Adam Ozimek, chief economist at Upwork
The recovery from the Great Recession continues. The economy added 164,000 jobs in July, a positive number that exceeded expectations suggests we continue to head in the right direction. However, the data also shows that the pace of recovery has slowed from last year. Over the last three months, job growth has averaged around 140,000, which is more than needed to absorb the growing population, but slower than 220,000 average last year. Trade uncertainty, fading fiscal stimulus, and lingering effects from the Fed’s excessive rate hikes in 2018 remain headwinds. While the data suggest growth has slowed, there is little sign of an imminent recession. Instead it is increasingly clear that we are not at full-employment and have more room to improve. Wage growth is better than it has been but still modest, and wider labor market slack remains elevated and inflation is below target.

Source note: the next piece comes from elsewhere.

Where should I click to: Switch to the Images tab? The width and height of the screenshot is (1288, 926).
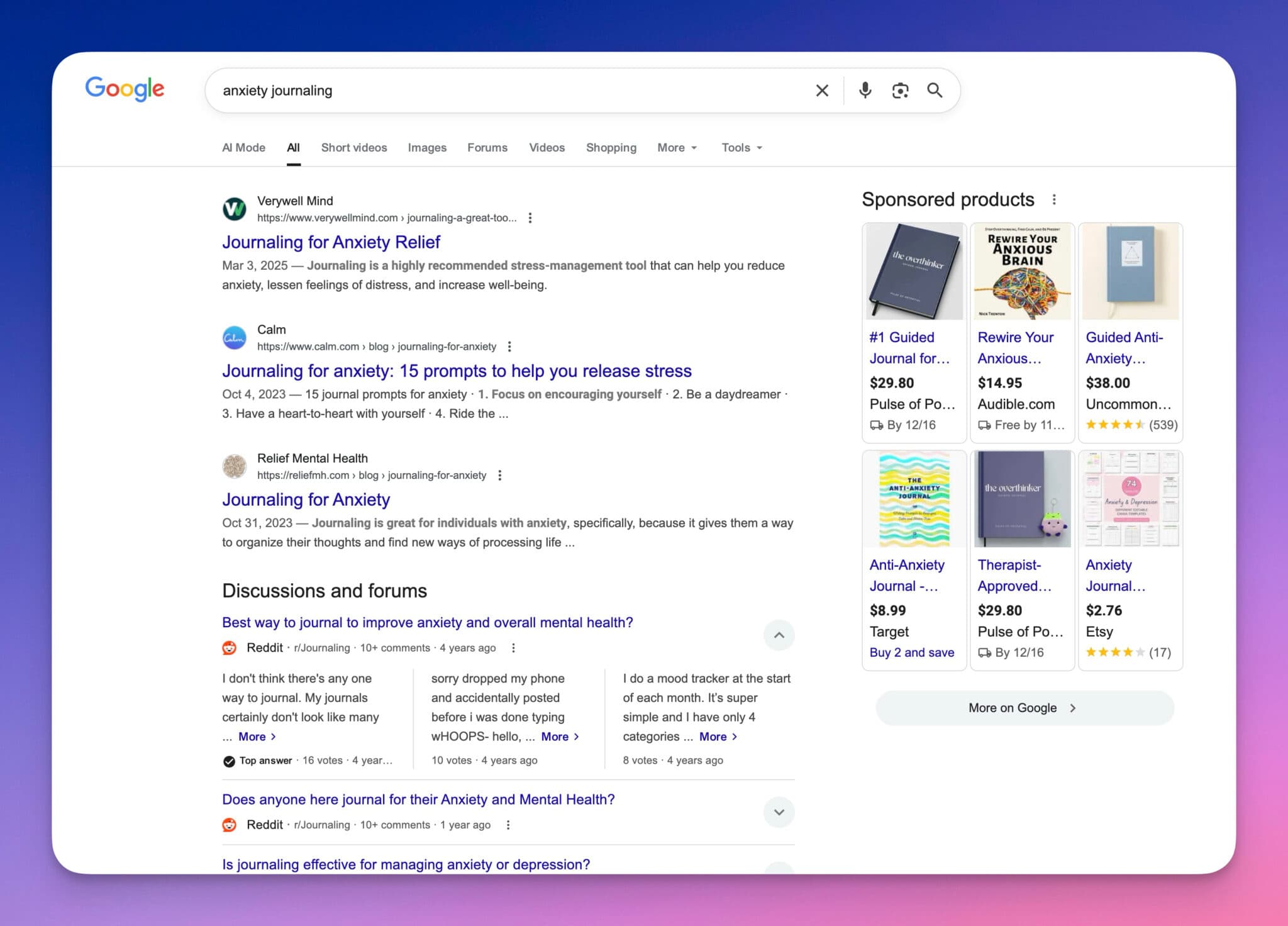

This is not what an economy operating at full capacity looks like. Nor is it what an economy on the verge of recession looks like either. What it looks like is a slow, continued recovery. The fact that this is the longest economic expansion in U.S. history is a very mixed blessing. On the one hand, the recovery is still going, and every month that it does means more employment and higher wages for U.S. workers. These benefits are reaching more people and places, including people who have disabilities and places that have lacked economic growth for some time. On the other hand, the long recovery has been a slow recovery. It’s good that the economy is as strong as it is right now, but it would’ve been better had it gotten here years ago. For those who have waited on the side-line unable to find work until now, and for those who still cannot find good jobs, a faster recovery would have left them in a better place today.